Phil spoke with some realtors and found out that this was an amazing price for land, even if it was completely undeveloped.  Then Phil started wooing me over to the idea.  We could build a home inside a quoncet.  If we do most of the work ourselves, we can make it work with our budget.  Being the visual learner I am, Phil got to work on a home designing program and drew up our dream home.  Then he did the layout for the land.  At first it drove him bonkers to have zero parameters to work with as a hayfield is a complete blank slate.  Now he really appreciates the fact that we get to design everything the way we want it to be.  Where the orchards will go.  The berry patches, vineyards, garden, chickens, maybe even a cow and pig.  A blank slate is as exciting as it is exhausting.  You can run yourself ragged with ideas we have learned.

It was slightly terrifying signing all the papers that go along with buying real estate.  It didn't seem quite real that we are owners of five acres until the first mortgage payment hit.  I'm sure that Dave Ramsey would cringe to know that we now make two mortgage payments, but as Phil put it sometimes you have to stretch yourself for your dreams and take that leap of faith.  Our faith has been tested, but that story is for another day.
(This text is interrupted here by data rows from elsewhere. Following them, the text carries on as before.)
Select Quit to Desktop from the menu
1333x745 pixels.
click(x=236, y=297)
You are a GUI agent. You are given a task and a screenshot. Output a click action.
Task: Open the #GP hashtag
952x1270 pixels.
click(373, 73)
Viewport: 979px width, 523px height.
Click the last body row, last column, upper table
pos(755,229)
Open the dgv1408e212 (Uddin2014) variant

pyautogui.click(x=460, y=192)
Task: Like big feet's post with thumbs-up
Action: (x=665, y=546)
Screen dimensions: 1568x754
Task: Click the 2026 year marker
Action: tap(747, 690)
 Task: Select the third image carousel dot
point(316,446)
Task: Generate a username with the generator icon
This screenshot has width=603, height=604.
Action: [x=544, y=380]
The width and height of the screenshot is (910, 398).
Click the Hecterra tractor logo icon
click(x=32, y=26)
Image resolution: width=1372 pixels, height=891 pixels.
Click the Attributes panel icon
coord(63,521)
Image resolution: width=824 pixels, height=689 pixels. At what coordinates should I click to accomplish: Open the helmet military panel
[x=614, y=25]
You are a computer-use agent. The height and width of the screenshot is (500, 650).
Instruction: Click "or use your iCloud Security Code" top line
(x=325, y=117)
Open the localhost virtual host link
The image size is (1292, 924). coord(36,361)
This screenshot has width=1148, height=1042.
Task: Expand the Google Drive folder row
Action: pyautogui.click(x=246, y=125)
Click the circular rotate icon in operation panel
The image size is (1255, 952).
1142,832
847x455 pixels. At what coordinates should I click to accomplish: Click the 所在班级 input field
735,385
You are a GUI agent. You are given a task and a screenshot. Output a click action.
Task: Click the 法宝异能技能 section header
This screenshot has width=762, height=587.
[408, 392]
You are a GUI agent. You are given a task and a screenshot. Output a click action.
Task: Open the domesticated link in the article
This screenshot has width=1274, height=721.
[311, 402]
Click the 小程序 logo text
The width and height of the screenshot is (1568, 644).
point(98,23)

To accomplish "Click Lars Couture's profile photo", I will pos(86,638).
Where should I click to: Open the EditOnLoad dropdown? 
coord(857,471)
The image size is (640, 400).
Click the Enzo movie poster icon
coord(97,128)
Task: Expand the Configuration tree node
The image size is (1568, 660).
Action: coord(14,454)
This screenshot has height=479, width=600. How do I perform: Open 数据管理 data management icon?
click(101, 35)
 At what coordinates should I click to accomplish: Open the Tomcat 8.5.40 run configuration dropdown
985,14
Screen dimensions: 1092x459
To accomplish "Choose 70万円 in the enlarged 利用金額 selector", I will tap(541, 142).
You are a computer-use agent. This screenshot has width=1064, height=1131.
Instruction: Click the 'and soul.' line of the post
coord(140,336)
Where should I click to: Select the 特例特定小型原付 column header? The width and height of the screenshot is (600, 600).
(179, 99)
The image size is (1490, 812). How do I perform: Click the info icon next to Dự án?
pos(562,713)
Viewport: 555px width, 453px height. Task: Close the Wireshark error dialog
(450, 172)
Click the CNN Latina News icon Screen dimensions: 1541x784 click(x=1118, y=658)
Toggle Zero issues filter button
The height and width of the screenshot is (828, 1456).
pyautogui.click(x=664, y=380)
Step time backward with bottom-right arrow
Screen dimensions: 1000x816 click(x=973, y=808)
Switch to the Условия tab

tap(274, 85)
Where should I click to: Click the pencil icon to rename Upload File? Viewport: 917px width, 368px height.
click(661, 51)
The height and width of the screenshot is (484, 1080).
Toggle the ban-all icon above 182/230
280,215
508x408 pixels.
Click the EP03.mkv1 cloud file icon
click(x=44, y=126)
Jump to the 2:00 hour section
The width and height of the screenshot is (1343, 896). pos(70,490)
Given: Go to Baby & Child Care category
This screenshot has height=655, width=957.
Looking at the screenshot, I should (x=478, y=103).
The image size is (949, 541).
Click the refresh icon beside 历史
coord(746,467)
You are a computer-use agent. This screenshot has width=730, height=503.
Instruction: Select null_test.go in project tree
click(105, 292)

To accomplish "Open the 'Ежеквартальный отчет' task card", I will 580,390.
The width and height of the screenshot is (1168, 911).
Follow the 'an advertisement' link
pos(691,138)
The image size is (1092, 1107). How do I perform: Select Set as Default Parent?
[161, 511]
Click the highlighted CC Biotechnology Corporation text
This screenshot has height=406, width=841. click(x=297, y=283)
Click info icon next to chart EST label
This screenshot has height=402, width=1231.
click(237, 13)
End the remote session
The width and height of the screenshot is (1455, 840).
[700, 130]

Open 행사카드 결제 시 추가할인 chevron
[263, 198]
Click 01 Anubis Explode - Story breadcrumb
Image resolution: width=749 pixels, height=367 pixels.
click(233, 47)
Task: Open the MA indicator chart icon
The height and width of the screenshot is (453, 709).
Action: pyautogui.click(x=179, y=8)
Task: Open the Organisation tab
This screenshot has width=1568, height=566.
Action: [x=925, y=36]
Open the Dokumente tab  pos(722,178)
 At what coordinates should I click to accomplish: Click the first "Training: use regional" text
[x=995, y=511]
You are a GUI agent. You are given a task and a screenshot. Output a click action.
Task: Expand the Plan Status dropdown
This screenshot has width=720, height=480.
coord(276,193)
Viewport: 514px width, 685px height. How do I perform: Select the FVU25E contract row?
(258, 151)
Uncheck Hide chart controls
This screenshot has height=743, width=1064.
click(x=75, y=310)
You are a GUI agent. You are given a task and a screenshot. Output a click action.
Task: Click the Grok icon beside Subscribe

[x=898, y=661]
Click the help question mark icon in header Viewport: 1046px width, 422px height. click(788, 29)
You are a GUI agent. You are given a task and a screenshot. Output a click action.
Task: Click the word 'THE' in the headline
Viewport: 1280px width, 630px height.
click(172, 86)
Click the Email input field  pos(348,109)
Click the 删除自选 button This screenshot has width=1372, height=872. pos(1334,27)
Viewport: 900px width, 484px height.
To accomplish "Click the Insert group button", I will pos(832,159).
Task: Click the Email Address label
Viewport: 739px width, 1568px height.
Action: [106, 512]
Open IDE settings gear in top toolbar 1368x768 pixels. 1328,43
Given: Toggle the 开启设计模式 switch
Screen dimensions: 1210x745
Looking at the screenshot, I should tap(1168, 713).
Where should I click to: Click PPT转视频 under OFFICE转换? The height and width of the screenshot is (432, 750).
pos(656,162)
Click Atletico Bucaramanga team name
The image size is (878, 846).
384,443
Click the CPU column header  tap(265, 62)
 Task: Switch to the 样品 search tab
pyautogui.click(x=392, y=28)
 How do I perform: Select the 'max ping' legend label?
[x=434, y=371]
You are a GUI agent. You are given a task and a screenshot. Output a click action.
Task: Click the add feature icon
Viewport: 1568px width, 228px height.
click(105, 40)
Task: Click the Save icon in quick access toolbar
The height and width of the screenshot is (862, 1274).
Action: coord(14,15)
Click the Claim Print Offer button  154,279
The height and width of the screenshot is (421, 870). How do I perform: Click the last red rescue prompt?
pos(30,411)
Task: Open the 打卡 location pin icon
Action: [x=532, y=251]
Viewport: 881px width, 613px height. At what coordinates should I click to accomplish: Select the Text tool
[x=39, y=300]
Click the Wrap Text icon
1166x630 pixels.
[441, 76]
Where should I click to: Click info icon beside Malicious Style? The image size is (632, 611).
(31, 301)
So what's the plan now you ask?  Right now we are slowly working at fixing all those little things that need to happen before selling a home.  We're hoping to be ready by early springtime to put it up on the market.  We'll move in with Phil's mom for a few months (good thing we all love each other so much or this would never work!) while pre-construction things are happening like the driveway being put in, a well and septic dug, power lines brought in, and a foundation poured.  We figure by then it will be summer and we will start building our little dream home.  The goal is to be done and ready by the end of next summer, which we realize might be a bit lofty but we've got to have something to shoot for!

There you have it, the beginning saga of a girl who leads a slow paced life and doesn't like changes is willingly embarking upon a journey that will most assuredly change her life.